İpek’in faillinin hala tutuklanmamasına tepki gösteren annesi Hakime Kılınç ajansımıza konuştu. 
 
‘Kızıma sahip çıkmadılar’
 
Hakime, İpek’i kaybedişinden dolayı yaşadığı acının hala ilk günkü gibi olduğunu ifade ederek, “Her gün kızım için ağlıyorum. Her günüm ağlamakla geçiyor. İçimdeki bu acı ölene kadar benimle olacak. Sağ olduğum sürece bu yüreğim kızım için yanacak. Bu kişinin tutuklanması istiyorum. Gereken en ağır cezayı alması gerekiyordu. Verilen ceza azdır. Tüm dünya ve toplum İpek’in hakkına ve davasına sahip çıksın istiyorum. Kimse sessiz kalmasın. Sadece Kürt halkı değil herkesin kızıma sahip çıkması gerekiyor. Devletin bu davanın peşini bırakmaması gerekiyordu. En ağır cezayı vermesi gerekiyordu.
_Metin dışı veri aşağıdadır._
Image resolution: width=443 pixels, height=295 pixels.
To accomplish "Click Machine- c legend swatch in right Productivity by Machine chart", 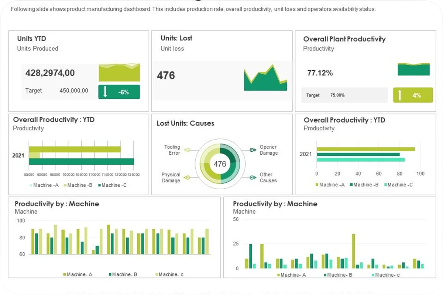I will pos(373,275).

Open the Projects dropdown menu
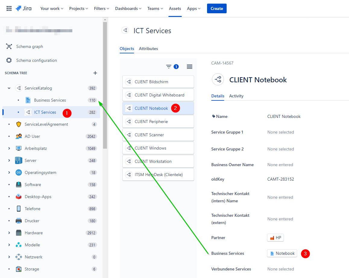point(79,8)
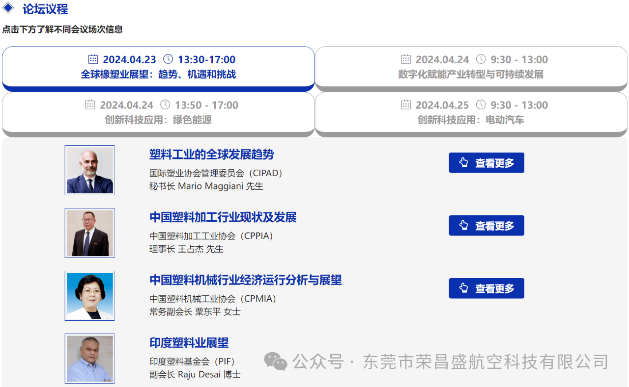Open the 塑料工业的全球发展趋势 talk title
The image size is (629, 387).
click(x=212, y=155)
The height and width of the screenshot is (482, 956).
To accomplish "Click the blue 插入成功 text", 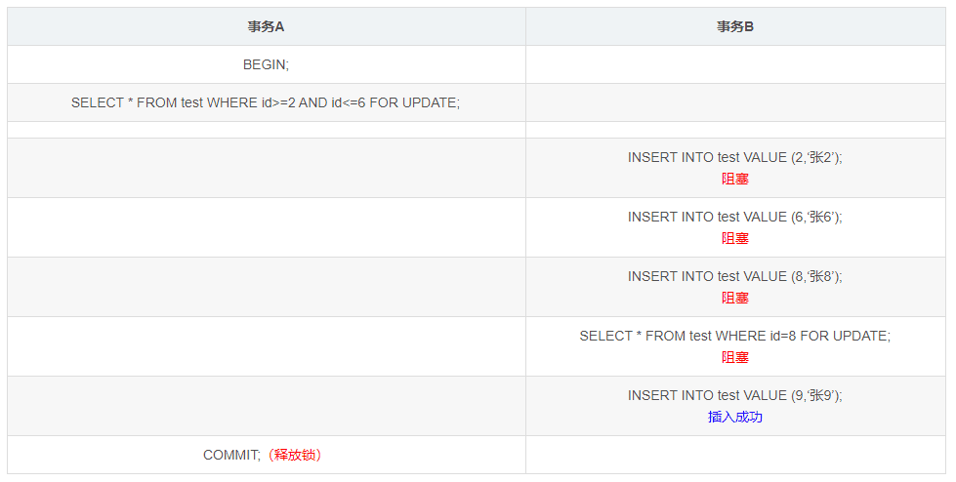I will click(735, 418).
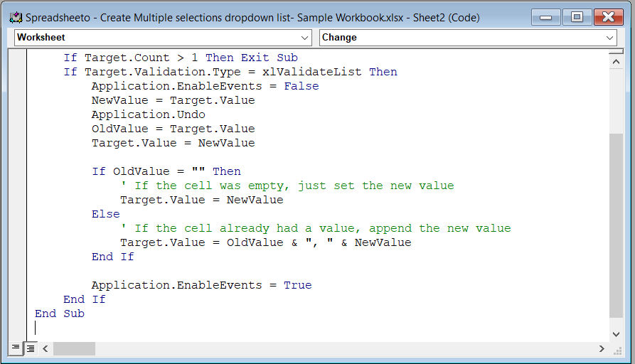Place cursor on the Application.Undo line
635x364 pixels.
coord(148,114)
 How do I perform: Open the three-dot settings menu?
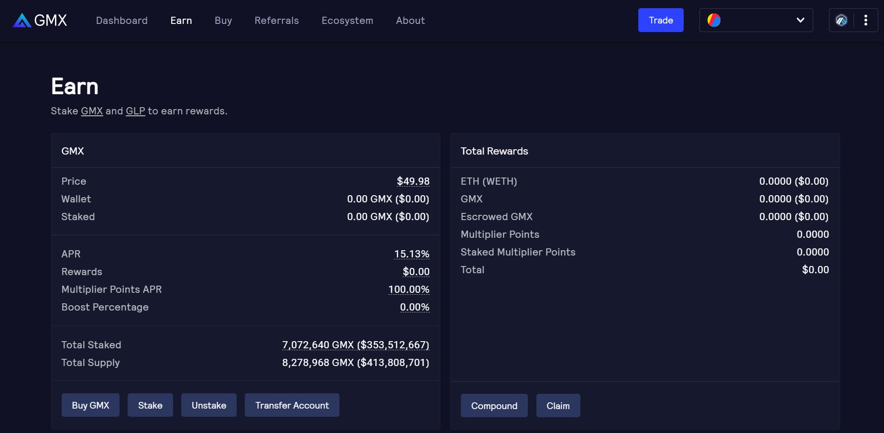(x=866, y=20)
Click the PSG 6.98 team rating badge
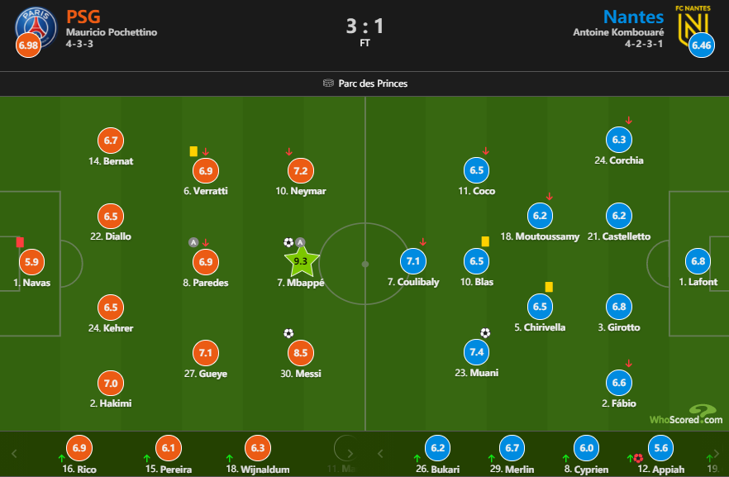This screenshot has width=729, height=477. (x=27, y=45)
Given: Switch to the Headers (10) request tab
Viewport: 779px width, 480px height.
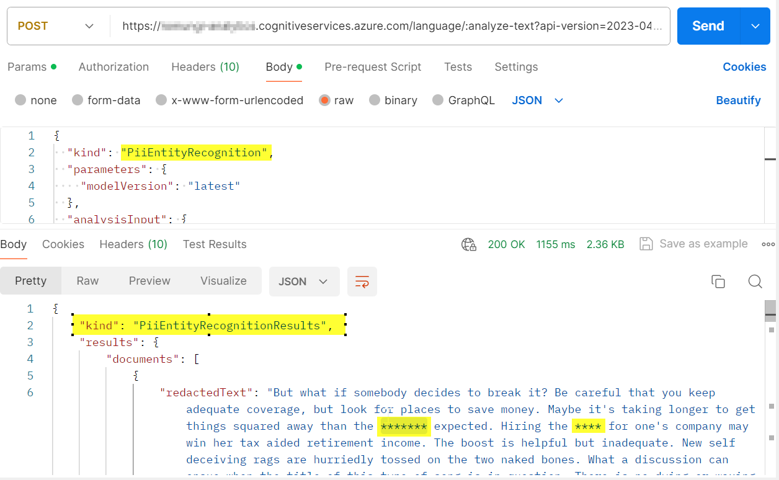Looking at the screenshot, I should tap(205, 66).
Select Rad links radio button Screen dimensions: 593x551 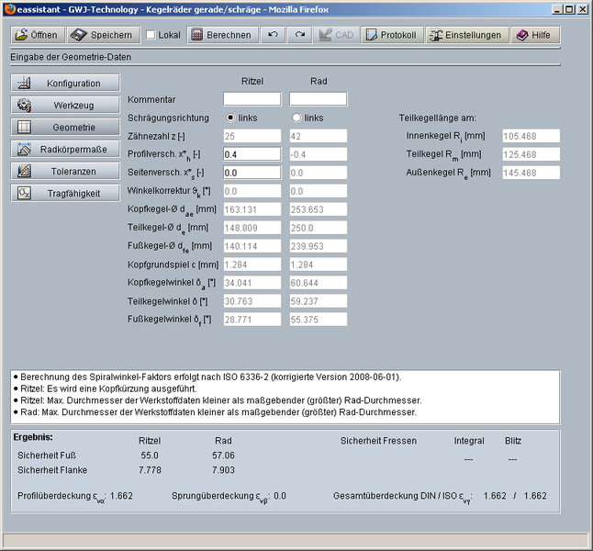pos(297,118)
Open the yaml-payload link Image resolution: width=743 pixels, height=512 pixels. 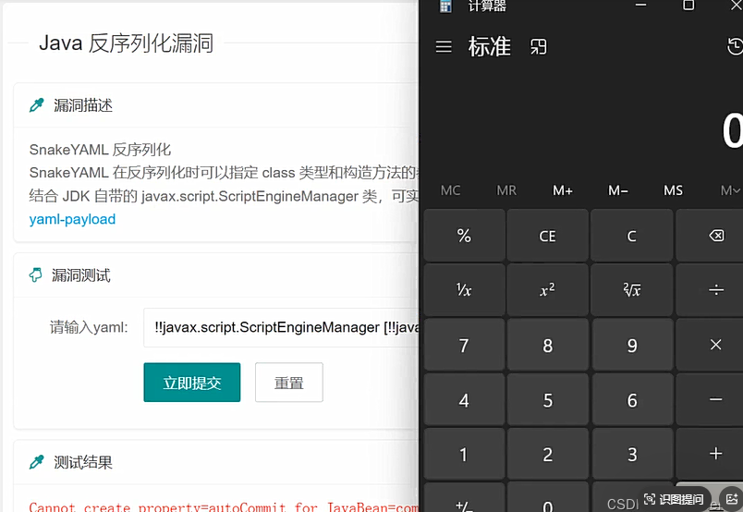coord(72,219)
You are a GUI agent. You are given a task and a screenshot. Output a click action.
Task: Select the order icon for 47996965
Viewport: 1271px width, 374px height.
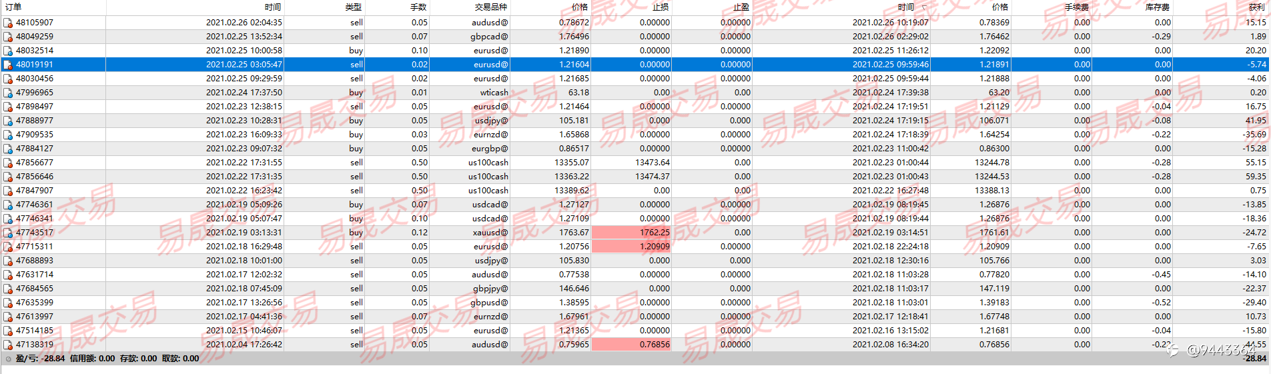point(8,93)
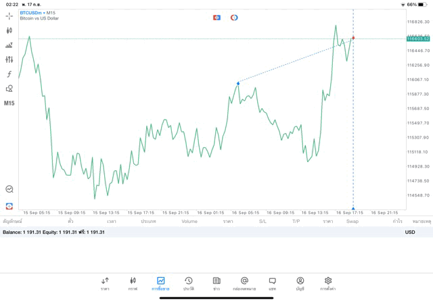Screen dimensions: 433x302
Task: Open chart settings sliders icon
Action: (9, 59)
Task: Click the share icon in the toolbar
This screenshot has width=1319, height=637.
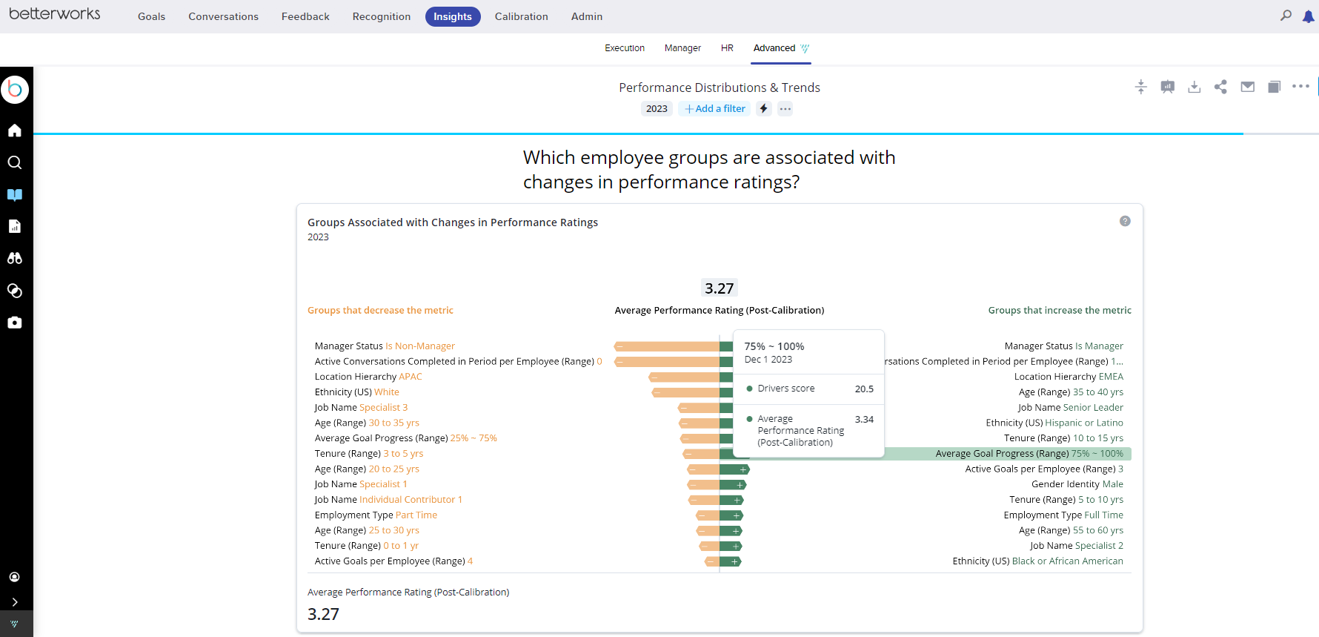Action: click(x=1220, y=87)
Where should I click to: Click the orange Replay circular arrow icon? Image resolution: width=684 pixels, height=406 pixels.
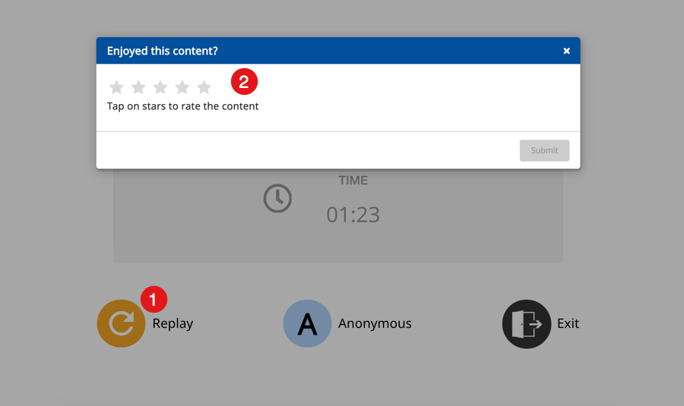(121, 324)
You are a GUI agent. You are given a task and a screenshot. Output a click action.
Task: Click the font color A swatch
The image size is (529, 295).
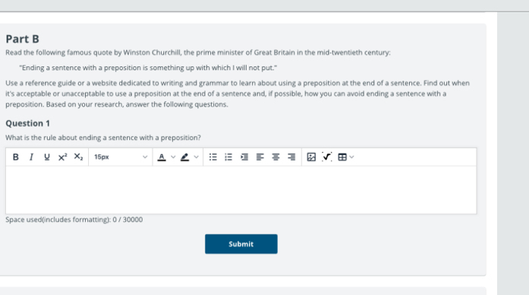pos(162,157)
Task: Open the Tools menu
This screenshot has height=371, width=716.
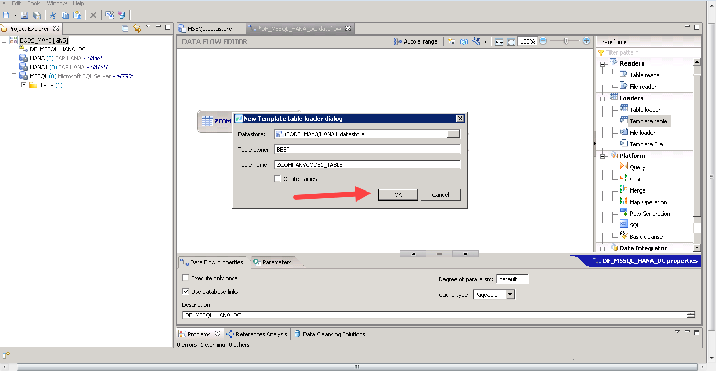Action: coord(33,3)
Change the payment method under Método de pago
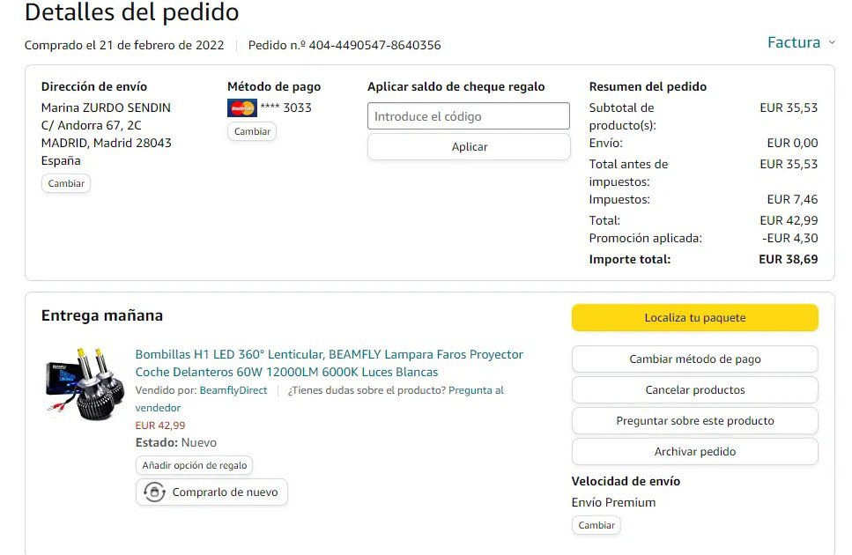852x555 pixels. pos(252,131)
Ama kızıma sahip çıkmadılar” diye belirtti.  
 
‘Başka annelerin de yüreği yanmasın’
 
Tecavüz faili Musa Orhan’ın tutuklanması gerektiğini vurgulayan Hakime, davanın sonuna kadar takipçisi olacağının altını çizdi. Hakime, “Verilen ceza adaletli bir ceza değil. Kızımın ölümüne neden olan bir kişi nasıl bu cezayı alabilir? Bu kişi en ağır cezayı hak ediyor. Bu kişi en ağır cezayı alsın ki başkaları başka annelerin yüreğini yakmasın. Başka çocuklarımızın başına aynı şeyi getirmesinler. Ölene kadar bu davanın peşinde olmaya devam edeceğim. Kızım daha çocuktu ve suçsuzdu. Kızım için bu cezayı mı layık gördüler. Kızım o kişi yüzünden hayatını kaybetti. Bu çok ağır ve kabul edilmeyecek bir durumdur” dedi.  
 
‘Beni İpek’in mezarına koysunlar’
 
Hakime son olarak şöyle konuştu: “Bu davadan ölsem de vazgeçmem. Bu kişi eğer tekrar tutuklanmazsa ben yerimde durmam. Kızımın o kanlı kıyafetlerini hala saklıyorum. Adalet yerini bulduğunda onları çıkaracağım. Ama davanın üstünün kapatılmasına asla izin vermeyeceğim. Eğer ben ölürsem beni İpek’in yanına gömsünler ve tüm dünya o zaman mezarıma gelsin.”